Seeds from green cucumbers are rarely mature enough to sprout, but seeds from yellow cucumbers are larger and fatter, and much more fertile. For seed saving, leave cucumbers on the vine for at least a week after you’d normally harvest your plants and pick the fruit only when their skins turn a dark, golden-yellow color.
After harvesting, cut your cucumbers in half and then scoop out the seeds into a fine mesh sieve and give them a thorough wash under your kitchen sink. Then, spread the seeds in a single layer on a baking sheet or plate and allow them to dry fully for at least a week in a dark and well-ventilated space. Once they’re dry, package up your cucumber seeds and label them and then store them until you’re ready to plant your new cucumbers next spring!
Frequently asked questions
Most cucumbers turn yellow when they’re overripe, but some cucumbers are actually meant to turn yellow when they mature. Cultivars like ‘Lemon’ and ‘Silver Slicers’ are ready to pick when their skins shift from green to a light yellow color, but they should be harvested before their skins deepen into a dark, yellow-orange tone.
Peeling cucumbers and cutting away the tips from the fruit can reduce a lot of the bitterness from overripe cucumbers. Spices, vinegar, sugar, and salt can also mask the flavor of overly mature cucumbers, and cooking cucumbers in stir-fries and other recipes can mellow out their taste as well.
Yes, in fact, yellow cucumbers are the only variety of cucumbers you’ll want to save seeds from! Green cucumbers are technically not mature, and their seeds are usually not viable for seed-saving purposes.
Cucumber seeds remain viable longer than many other plant seeds, and they can often be kept for at least 5 years. You can extend the life of your cucumber seeds even longer by storing your seeds at cooler temperatures.
Most cucumbers will naturally turn bitter as they age due to a compound known as cucurbitacin. Some cucumbers have lower levels of cucurbitacin than others, which makes them less prone to bitterness.

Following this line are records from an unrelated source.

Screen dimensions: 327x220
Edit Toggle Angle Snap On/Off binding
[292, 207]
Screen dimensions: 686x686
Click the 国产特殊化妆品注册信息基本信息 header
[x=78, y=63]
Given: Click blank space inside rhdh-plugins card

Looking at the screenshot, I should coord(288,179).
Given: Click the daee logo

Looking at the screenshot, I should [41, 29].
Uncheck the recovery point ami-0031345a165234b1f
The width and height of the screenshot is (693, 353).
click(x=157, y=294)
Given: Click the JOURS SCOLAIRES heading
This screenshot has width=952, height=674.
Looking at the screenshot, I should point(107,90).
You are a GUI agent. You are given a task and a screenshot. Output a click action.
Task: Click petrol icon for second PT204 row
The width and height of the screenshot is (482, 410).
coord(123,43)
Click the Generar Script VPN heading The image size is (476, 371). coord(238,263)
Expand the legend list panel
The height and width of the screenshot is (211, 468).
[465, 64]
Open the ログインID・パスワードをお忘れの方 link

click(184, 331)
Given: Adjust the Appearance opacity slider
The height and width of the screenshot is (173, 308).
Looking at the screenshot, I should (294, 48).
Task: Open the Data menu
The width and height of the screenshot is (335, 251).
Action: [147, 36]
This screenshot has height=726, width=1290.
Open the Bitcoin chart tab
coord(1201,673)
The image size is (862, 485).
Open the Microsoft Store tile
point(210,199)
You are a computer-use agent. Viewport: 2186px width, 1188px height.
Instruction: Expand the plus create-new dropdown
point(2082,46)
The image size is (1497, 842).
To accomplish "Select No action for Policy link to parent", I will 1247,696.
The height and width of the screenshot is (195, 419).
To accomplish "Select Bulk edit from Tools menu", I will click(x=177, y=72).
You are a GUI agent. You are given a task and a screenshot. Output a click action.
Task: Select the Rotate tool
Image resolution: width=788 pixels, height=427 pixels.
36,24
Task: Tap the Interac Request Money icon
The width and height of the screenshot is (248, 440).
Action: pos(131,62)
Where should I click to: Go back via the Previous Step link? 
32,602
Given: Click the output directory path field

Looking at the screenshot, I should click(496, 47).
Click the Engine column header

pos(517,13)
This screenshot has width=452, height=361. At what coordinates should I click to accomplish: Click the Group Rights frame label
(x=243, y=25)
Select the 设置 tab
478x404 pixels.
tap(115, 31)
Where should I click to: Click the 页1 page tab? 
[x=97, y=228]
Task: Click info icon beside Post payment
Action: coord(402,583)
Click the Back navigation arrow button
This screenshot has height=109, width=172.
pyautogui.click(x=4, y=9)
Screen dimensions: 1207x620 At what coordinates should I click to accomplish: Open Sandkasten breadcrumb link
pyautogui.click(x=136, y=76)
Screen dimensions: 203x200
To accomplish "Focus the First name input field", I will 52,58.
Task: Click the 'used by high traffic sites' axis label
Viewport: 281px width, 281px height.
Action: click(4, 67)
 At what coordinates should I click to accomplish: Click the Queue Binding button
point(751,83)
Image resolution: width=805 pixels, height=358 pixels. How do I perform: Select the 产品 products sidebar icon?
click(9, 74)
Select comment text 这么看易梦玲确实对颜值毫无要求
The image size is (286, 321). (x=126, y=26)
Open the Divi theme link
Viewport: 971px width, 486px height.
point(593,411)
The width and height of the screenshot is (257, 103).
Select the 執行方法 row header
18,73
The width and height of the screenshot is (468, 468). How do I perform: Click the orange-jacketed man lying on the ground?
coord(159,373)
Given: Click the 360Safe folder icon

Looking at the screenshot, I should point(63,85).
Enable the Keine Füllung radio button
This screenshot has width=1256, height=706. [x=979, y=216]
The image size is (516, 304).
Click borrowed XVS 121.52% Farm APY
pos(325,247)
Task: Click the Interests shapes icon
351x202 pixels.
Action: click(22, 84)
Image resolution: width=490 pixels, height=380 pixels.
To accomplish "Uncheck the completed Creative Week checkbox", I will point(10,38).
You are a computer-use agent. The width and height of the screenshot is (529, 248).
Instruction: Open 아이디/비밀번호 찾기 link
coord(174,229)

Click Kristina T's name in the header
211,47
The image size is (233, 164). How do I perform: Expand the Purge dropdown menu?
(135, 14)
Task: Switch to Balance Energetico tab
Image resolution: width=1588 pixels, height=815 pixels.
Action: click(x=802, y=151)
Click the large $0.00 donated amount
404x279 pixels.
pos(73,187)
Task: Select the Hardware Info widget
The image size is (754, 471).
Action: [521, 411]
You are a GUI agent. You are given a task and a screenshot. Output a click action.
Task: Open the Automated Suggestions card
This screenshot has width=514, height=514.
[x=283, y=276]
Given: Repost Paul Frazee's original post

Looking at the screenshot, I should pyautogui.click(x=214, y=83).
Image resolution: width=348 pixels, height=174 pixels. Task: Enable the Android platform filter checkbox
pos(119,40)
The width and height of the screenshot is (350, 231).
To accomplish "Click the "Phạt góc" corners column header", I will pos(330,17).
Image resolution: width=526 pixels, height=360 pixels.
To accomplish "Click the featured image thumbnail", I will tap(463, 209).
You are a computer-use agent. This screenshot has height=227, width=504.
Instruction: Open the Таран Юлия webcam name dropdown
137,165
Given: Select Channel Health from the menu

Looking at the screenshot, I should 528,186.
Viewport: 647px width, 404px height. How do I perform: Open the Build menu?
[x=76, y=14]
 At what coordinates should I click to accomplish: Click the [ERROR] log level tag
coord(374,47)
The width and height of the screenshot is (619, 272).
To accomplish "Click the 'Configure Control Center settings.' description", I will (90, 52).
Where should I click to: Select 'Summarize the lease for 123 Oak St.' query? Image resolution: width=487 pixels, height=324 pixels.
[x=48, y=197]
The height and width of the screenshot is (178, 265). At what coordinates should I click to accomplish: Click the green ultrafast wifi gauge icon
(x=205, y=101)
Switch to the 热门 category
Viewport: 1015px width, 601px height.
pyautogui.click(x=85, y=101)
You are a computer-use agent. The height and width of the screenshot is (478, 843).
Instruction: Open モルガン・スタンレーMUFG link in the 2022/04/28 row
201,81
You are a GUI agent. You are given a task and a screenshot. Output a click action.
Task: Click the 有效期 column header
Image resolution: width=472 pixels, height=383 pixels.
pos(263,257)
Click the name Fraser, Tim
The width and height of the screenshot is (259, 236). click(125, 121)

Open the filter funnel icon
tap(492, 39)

The skin and the tips of cucumbers tend to hold the most bitter flavor, so if you want to improve the taste of overly ripe cucumbers, be sure to peel them. Then nip off the outermost tips of the cucumber fruit and scoop out the seeds too.
After putting in all of the hard work of growing cucumbers, no one wants to throw their overripe cucumbers in the trash. And thankfully, there’s not really a reason to throw out your mature cucumbers because there are lots of ways to repurpose them. From flavorful pickles and other recipes to feeding your backyard chickens and making a rich soil additive, there are so many ways to reduce food waste and find uses for yellow cucumbers too!
We hope you enjoyed this article! But if you’d like to learn more creative ways to use up your extra garden produce and limit garden waste, we have more guides on how to use too many radishes and too many tomatoes.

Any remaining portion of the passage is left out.